I need to find all local maxima of a geom_smooth()
curve in R. This has been asked in Stack Overflow before:
How can I get the peak and valleys of a geom_smooth line in ggplot2?
But the answer related to finding a single maximum. What if there are multiple local maxima we want to find?
Here's some sample data:
library(tidyverse)
set.seed(404)
df <- data.frame(x = seq(0,4*pi,length.out=1000),
y = sin(seq(0,4*pi,length.out=1000))+rnorm(100,0,1))
df %>% ggplot(aes(x=x,y=y)) +
geom_point() +
geom_smooth()
To find a single maximum, we use the function underlying geom_smooth()
in order to get the y values of the curve.
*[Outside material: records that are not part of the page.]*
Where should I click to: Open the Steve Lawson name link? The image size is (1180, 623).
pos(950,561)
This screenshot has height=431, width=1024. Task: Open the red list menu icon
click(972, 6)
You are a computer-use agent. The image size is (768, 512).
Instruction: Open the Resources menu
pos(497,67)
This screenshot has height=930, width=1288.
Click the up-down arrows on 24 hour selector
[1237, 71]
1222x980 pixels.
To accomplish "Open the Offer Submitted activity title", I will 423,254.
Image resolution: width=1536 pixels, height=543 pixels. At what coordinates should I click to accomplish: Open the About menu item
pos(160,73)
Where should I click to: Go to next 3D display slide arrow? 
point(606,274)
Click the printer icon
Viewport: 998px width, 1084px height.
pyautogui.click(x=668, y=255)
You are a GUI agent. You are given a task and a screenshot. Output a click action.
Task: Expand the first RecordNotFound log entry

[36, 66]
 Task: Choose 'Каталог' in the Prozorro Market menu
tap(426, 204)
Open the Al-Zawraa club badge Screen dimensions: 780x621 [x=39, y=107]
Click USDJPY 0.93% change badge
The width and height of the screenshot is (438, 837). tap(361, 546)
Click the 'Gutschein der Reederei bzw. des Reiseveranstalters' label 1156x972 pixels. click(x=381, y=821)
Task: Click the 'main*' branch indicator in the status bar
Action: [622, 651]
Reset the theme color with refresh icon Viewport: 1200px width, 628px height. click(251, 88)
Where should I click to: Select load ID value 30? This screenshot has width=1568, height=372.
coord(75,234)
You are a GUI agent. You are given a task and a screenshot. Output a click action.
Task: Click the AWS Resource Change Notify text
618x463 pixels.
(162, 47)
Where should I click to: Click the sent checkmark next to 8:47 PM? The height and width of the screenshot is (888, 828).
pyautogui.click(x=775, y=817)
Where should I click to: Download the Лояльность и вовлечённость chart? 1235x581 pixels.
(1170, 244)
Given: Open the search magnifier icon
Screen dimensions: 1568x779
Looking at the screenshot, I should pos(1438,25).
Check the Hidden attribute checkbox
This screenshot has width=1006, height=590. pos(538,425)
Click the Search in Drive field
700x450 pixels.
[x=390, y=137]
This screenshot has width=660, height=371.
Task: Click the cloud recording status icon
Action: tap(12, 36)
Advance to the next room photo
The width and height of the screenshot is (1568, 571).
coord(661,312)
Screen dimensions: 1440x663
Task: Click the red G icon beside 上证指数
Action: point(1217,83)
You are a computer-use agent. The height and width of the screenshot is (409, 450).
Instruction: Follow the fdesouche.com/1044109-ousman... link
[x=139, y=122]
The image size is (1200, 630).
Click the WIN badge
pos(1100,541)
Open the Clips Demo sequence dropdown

This would be either gam()
for 1000+ data points or loess()
for fewer than 1000. In this case, it's gam()
from library(mgcv)
. To find our maximum is a simple matter of subsetting with which.max()
. We can plot the modeled y values over geom_smooth()
to confirm they're the same, with our maximum represented by a vertical line:
library(mgcv)
df <- df %>%
mutate(smooth_y = predict(gam(y ~ s(x,bs="cs"),data=df)))
maximum <- df$x[which.max(df$smooth_y)]
df %>% ggplot() +
geom_point(aes(x=x,y=y)) +
geom_smooth(aes(x=x,y=y)) +
geom_line(aes(x=x,y=smooth_y),size = 1.5, linetype = 2, col = "red") +
geom_vline(xintercept = maximum,color="green")
So far, so good. But, there is more than one maximum here. Maybe we're trying to find the periodicity of the sine wave, measured as the average distance between maxima. How do we make sure we find all maxima in the series?
I am posting my answer below, but I am wondering if there's a more elegant solution than the brute-force method I used.